Gottheimer and Rep. Henry Cuellar (D-Texas) spent Monday evening negotiating with Pelosi in the speaker’s office. Gottheimer met with Pelosi again on Tuesday in an effort to firm up the Sept. 27 deadline for the infrastructure bill.
Rep. Sean Patrick Maloney (D-N.Y.), chair of the Democratic Congressional Campaign Committee and an old friend of Gottheimer’s, helped initiate contact between Pelosi’s office and Gottheimer, making the case to Gottheimer that not passing the budget would doom Democrats’ majority in the House.
House Rules Committee Chair Jim McGovern (D-Mass.) told HuffPost that the revised rule language didn’t really make much of a difference, but he was happy to do it.
“My job is to make everyone happy, so that’s what I’m trying to do,” McGovern said.
It’s not clear if the changes fundamentally alter the Pelosi-Biden plan to keep their infrastructure and social spending budget together. The centrists had demanded an immediate vote on infrastructure, but won’t get one until next month ― but they can still derail the budget bill when the time comes.
Progressives, too, could have significant leverage over the ultimate outcome. Rep. Pramila Jayapal (D-Wash.), chair of the Congressional Progressive Caucus, said the group’s members would not vote for the infrastructure bill before the budget.

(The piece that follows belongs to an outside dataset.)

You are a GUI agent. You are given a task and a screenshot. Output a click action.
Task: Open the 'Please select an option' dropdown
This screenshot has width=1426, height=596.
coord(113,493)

“As our members have made clear for three months, the two are integrally tied together, and we will only vote for the infrastructure bill after passing the reconciliation bill,” Jayapal said.

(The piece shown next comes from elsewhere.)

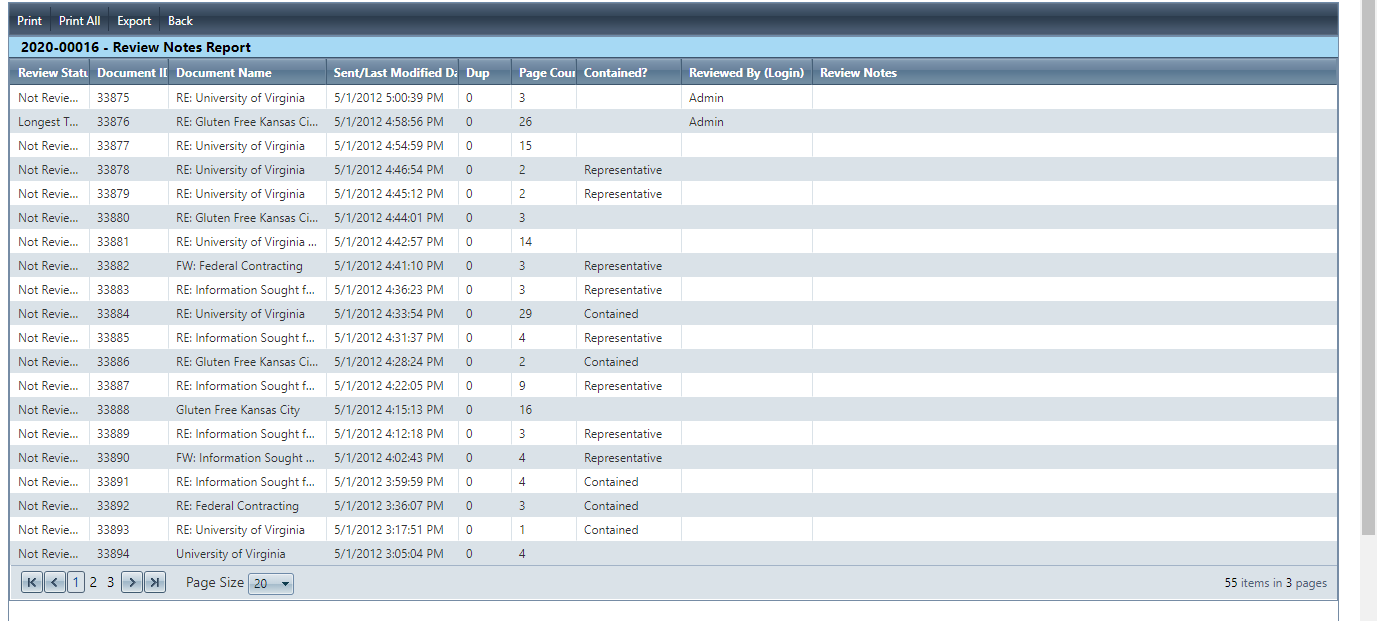Open the Page Size dropdown

point(271,584)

There are nearly 100 members of the progressive caucus. The Gottheimer faction is only 10 members strong, but the infrastructure bill could garner a significant number of Republican votes to offset nays from progressives.
Rep. Richard Neal (D-Mass.), a Pelosi ally, said Tuesday that the moderates had painted themselves into a corner by making demands in newspaper opinion pieces, and he criticized them for fussing over the rule this week instead of the actual budget legislation next month.

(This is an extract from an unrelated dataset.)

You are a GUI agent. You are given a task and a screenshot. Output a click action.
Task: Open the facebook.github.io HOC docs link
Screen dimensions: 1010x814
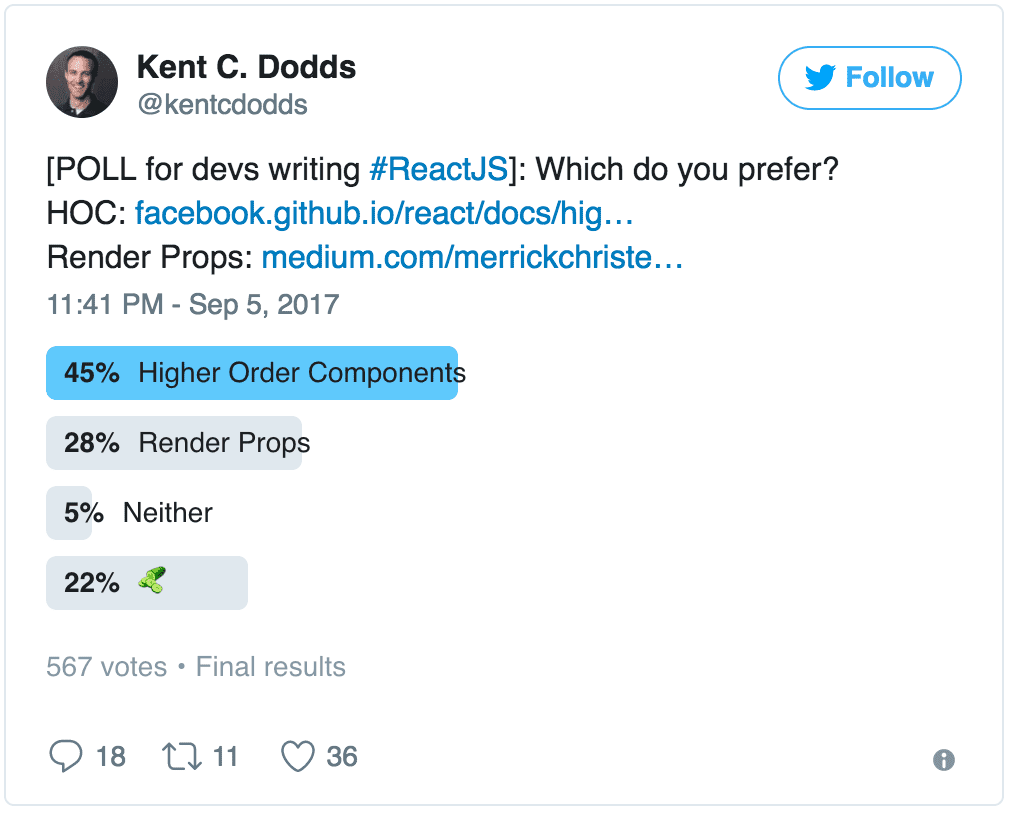[384, 213]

“I think if you’re going to dig in, there’s other places you can dig in to do better negotiating,” Neal said. “I’ve been a bit surprised by the reluctance of some to grasp the whole role that procedure plays.”
Progressives were not impressed by the holdup over the budget. Rep. Ilhan Omar (D-Minn.), a Congressional Progressive Caucus member who has warned Pelosi that decoupling the bills would imperil progressive support for infrastructure, told HuffPost the centrists had not actually won any concessions, and infrastructure won’t move until the budget is ready. She said this week’s delay “felt like a shit show.”
“Trying to give a possible date, that is not binding, is not a concession. The whole thing was a fiasco,” she said. “The commitment still is there for us to follow through with the strategy of having both of these pieces of legislation simultaneously move together.”
Daniel Marans contributed reporting.